### THE TASK
Within the records below, how many lines hold the string "computer"? State that number and nothing else.
--- THE DATA Enclosed Below ---
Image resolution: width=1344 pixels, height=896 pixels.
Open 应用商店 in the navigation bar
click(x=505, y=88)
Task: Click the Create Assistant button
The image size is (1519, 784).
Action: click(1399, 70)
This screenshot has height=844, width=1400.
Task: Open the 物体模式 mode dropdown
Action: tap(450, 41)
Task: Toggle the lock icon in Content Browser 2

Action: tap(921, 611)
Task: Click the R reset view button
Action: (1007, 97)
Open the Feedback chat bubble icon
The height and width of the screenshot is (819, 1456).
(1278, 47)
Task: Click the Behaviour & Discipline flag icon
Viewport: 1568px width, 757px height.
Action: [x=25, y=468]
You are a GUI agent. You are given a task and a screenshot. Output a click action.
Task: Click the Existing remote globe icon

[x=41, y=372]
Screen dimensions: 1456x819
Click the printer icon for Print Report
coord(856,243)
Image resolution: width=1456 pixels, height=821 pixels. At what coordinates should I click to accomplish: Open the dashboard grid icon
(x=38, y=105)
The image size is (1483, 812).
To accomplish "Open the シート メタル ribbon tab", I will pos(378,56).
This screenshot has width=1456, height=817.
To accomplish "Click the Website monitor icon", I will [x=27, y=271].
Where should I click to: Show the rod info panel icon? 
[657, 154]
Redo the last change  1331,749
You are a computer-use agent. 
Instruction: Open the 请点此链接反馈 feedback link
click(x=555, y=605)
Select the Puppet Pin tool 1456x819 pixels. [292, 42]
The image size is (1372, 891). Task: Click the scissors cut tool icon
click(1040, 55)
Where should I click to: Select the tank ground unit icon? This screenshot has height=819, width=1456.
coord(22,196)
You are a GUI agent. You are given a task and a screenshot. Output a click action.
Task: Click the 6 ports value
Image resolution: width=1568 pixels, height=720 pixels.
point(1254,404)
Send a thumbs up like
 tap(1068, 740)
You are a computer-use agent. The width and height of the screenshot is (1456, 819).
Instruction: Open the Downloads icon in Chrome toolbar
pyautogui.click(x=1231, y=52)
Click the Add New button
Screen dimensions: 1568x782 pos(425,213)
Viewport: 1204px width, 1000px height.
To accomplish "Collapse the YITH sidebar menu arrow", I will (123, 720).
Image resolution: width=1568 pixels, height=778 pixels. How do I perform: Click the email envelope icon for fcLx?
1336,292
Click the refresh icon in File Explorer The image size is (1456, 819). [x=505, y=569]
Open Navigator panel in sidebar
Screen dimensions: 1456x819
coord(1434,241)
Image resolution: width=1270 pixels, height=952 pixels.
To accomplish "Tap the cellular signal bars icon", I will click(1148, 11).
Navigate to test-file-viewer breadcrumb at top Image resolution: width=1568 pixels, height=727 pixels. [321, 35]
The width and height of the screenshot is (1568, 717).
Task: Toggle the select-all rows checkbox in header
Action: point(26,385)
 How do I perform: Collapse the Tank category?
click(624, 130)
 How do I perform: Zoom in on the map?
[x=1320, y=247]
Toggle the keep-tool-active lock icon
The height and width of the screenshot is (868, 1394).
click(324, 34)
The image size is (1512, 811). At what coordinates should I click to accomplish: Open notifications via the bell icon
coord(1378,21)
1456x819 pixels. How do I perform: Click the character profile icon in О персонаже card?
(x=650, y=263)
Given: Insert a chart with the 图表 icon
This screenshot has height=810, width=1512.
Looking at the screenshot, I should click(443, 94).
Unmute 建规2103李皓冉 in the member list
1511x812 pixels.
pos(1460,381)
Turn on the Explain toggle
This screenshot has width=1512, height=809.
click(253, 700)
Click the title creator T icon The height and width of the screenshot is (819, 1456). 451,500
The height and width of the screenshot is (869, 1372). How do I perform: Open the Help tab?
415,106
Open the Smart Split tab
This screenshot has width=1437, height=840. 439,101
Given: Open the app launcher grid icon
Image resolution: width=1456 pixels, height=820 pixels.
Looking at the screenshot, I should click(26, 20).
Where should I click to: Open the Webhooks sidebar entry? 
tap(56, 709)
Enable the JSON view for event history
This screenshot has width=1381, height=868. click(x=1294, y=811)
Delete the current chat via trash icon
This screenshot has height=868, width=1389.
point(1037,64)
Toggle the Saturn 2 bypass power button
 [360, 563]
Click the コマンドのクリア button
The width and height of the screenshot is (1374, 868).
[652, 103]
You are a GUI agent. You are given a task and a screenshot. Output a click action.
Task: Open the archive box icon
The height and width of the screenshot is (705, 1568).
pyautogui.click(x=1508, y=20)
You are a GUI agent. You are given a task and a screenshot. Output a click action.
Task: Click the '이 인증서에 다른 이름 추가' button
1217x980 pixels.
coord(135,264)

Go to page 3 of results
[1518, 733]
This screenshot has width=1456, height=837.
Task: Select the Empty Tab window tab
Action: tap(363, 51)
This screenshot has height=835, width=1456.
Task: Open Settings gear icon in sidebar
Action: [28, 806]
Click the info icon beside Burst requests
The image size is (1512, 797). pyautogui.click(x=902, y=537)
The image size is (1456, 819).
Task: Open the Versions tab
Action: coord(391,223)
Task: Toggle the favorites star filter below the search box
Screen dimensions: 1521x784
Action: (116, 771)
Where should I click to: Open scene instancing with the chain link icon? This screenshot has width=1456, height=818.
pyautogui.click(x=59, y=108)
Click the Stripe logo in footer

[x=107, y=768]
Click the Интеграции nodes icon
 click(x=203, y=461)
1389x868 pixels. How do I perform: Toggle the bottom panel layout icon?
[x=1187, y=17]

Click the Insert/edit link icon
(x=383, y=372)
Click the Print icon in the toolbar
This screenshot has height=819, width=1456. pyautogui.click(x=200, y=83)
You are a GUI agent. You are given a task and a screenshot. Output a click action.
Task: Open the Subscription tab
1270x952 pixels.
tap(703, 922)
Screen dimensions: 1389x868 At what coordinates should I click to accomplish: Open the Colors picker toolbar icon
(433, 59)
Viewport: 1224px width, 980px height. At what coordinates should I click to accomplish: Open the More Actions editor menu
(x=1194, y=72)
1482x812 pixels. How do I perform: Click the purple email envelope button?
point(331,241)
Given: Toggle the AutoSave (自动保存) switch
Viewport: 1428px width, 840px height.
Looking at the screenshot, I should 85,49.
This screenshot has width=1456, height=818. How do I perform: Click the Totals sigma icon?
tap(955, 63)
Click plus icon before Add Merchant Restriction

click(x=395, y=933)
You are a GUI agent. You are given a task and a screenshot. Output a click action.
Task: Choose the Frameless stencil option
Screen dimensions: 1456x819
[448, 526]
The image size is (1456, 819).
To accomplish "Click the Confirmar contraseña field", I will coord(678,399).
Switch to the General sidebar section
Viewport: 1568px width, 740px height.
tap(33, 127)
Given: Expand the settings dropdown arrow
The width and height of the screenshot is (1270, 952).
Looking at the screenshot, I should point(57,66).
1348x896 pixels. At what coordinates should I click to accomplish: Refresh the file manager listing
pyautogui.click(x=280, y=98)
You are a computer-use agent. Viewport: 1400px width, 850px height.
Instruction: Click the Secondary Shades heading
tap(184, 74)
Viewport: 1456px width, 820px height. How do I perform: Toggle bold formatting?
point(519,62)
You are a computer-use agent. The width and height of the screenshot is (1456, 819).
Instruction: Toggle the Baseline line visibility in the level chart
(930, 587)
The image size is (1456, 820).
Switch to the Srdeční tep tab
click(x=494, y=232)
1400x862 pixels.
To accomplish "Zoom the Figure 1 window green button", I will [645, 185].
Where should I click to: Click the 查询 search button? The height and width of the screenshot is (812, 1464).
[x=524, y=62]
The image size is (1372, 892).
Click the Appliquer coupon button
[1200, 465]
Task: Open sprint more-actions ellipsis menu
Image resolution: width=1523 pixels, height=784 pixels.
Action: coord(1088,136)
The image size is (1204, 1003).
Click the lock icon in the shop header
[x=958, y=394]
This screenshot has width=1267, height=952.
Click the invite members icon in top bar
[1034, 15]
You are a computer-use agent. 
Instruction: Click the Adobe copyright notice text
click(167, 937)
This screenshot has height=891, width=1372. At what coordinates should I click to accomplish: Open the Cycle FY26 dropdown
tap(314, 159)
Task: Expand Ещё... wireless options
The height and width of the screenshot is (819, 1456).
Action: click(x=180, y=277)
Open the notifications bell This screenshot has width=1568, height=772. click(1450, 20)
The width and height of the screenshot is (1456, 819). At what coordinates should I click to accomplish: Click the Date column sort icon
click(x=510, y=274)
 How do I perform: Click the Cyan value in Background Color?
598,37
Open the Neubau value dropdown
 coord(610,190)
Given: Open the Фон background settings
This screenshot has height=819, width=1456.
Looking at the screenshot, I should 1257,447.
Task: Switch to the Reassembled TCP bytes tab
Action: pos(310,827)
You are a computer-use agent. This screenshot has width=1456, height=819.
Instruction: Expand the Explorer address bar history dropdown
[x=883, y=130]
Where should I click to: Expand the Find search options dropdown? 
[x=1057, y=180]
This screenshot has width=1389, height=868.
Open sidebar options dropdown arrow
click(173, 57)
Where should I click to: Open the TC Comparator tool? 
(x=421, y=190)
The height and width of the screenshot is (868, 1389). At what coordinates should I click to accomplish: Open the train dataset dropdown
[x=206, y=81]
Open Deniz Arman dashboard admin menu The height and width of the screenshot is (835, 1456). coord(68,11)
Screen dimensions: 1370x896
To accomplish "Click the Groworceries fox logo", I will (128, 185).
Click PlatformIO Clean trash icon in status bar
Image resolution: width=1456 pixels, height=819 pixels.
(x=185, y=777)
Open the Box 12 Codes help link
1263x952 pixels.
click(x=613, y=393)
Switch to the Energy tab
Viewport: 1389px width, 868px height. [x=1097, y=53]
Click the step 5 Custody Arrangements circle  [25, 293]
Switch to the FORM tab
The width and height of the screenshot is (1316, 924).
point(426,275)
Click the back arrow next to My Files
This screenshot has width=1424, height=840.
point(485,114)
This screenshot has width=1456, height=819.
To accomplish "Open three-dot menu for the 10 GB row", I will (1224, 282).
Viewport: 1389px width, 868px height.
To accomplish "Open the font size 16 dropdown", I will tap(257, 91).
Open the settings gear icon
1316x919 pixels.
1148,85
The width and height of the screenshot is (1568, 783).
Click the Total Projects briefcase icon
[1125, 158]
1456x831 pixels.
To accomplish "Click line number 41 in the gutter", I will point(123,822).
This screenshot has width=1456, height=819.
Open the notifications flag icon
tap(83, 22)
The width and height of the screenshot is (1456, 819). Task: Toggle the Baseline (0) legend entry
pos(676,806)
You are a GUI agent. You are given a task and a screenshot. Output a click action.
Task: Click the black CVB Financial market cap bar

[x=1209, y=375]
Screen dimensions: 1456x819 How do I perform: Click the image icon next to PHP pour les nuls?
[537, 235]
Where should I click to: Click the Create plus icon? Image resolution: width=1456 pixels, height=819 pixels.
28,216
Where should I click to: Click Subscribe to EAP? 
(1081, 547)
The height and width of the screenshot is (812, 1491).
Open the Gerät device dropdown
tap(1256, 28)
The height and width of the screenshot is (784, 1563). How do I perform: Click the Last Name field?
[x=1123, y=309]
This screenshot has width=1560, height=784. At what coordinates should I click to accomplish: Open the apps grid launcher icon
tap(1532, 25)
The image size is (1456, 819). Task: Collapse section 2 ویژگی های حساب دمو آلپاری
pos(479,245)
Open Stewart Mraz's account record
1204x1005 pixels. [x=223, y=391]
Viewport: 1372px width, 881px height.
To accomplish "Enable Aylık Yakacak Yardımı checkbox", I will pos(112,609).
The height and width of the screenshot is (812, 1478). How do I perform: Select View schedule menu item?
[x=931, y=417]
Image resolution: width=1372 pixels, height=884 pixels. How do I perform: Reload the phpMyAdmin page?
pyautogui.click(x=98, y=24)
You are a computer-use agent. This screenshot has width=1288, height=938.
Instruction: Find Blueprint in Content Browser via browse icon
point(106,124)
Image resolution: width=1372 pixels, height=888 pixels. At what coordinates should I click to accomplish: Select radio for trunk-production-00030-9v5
--- End of Enclosed THE DATA ---
### FINISHED TASK
7